* _Exercise details_
For this exercise, restate word for word only the lines from the one containing "Given: Click the Giriş yapmak link" through the last line below. Pictures do not get copied.

* _Data shown_
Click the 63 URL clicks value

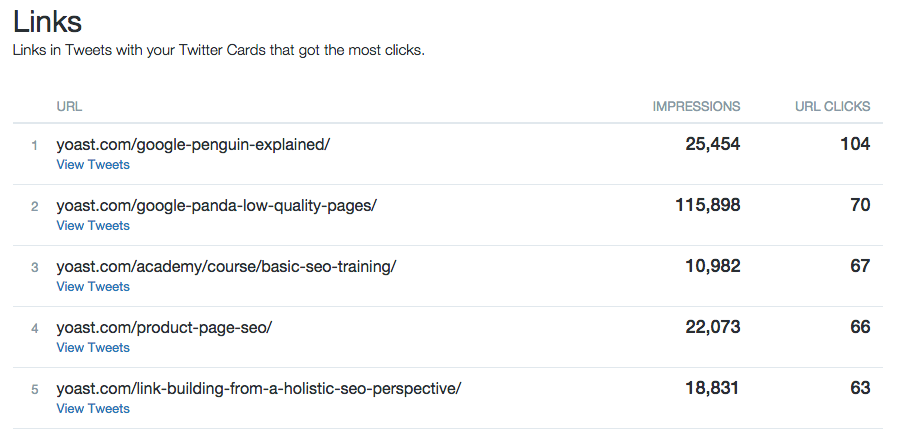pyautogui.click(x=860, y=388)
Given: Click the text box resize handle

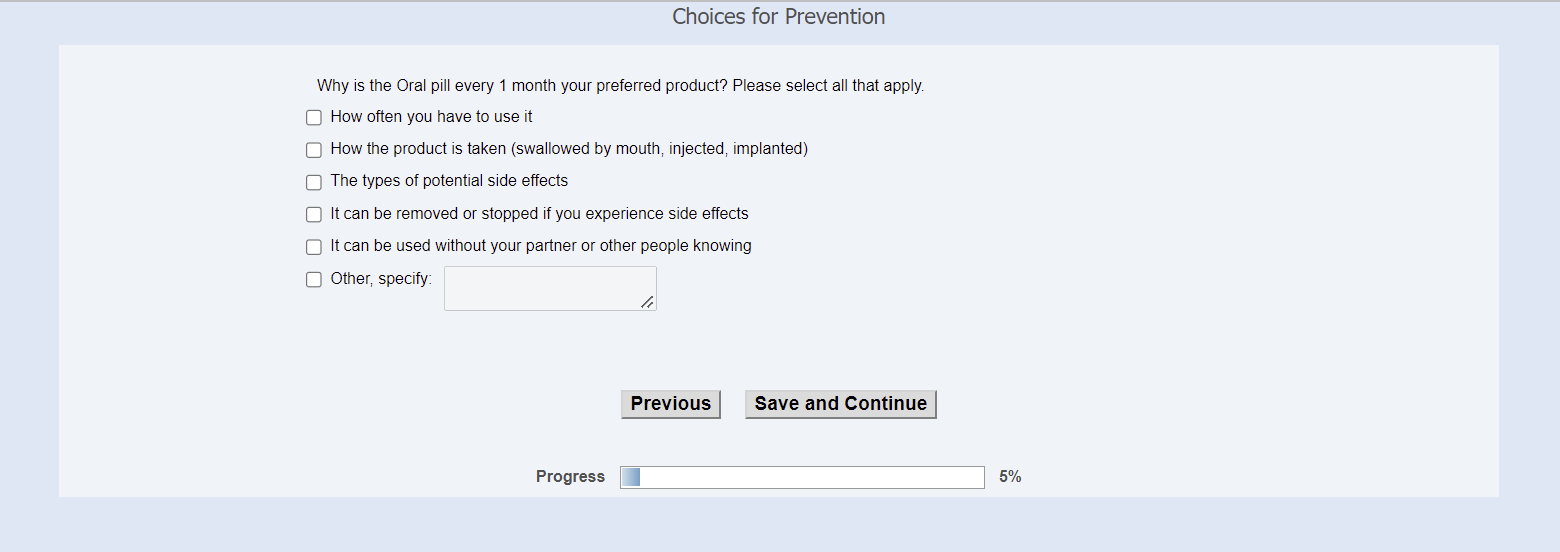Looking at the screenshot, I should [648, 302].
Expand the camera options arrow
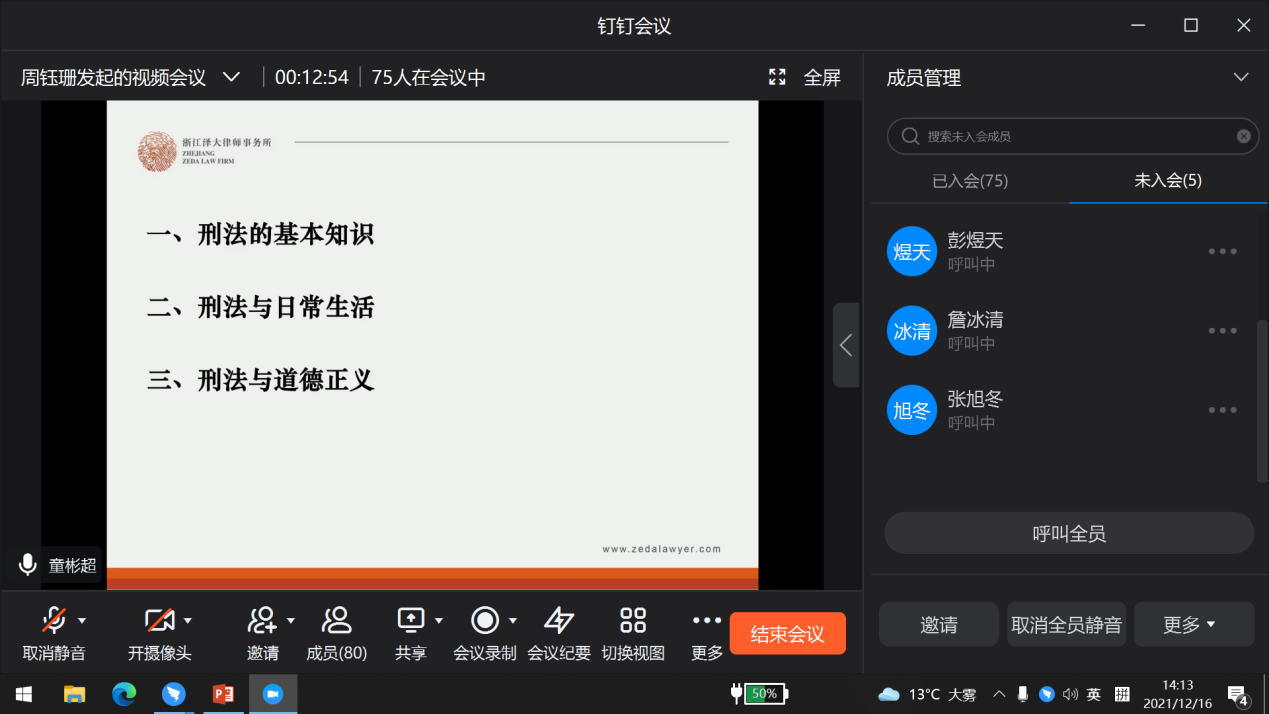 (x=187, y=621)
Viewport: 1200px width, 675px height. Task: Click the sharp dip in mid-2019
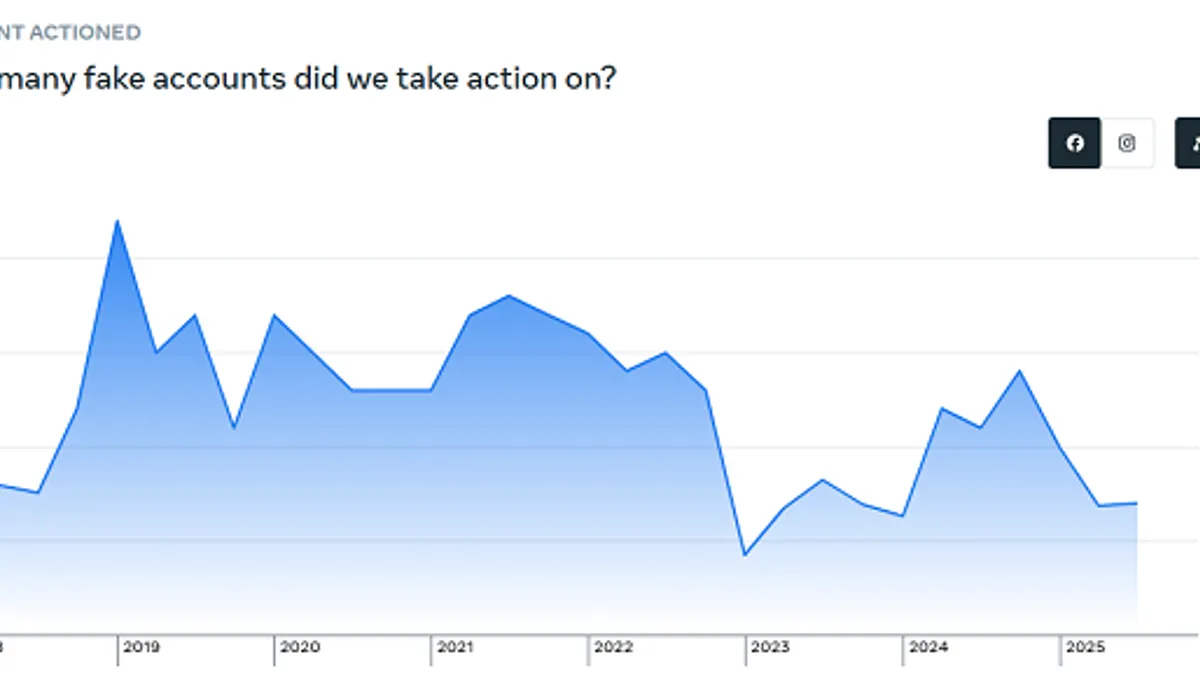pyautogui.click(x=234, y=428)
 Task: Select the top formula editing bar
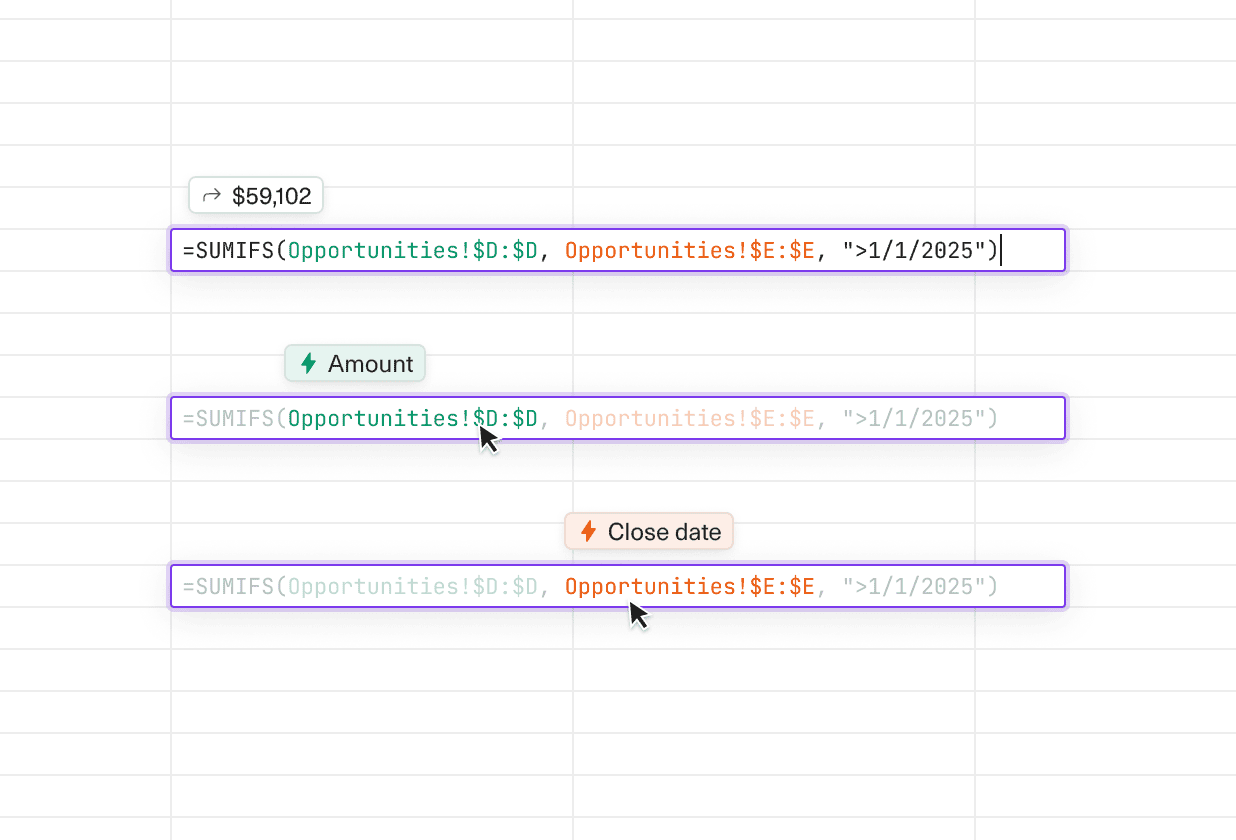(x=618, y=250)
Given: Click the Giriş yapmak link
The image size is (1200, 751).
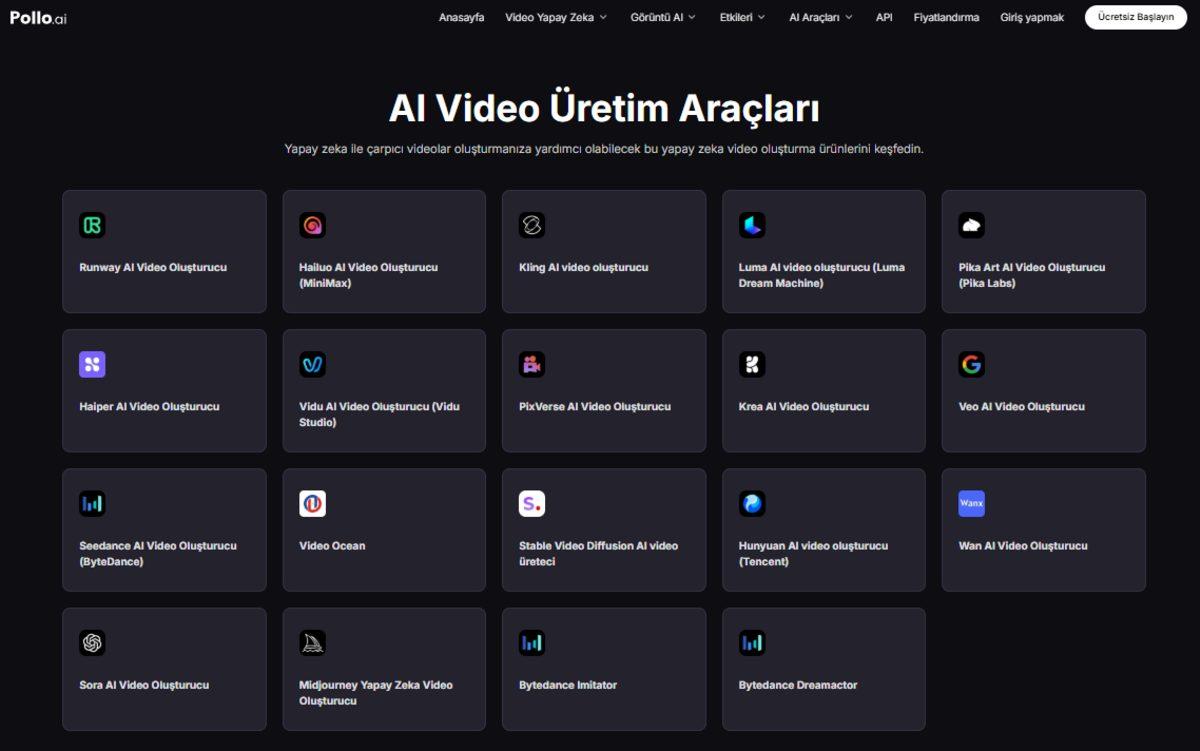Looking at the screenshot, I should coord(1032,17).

* _Finished task_
Given: Click the Giriş yapmak link
The image size is (1200, 751).
Looking at the screenshot, I should coord(1032,17).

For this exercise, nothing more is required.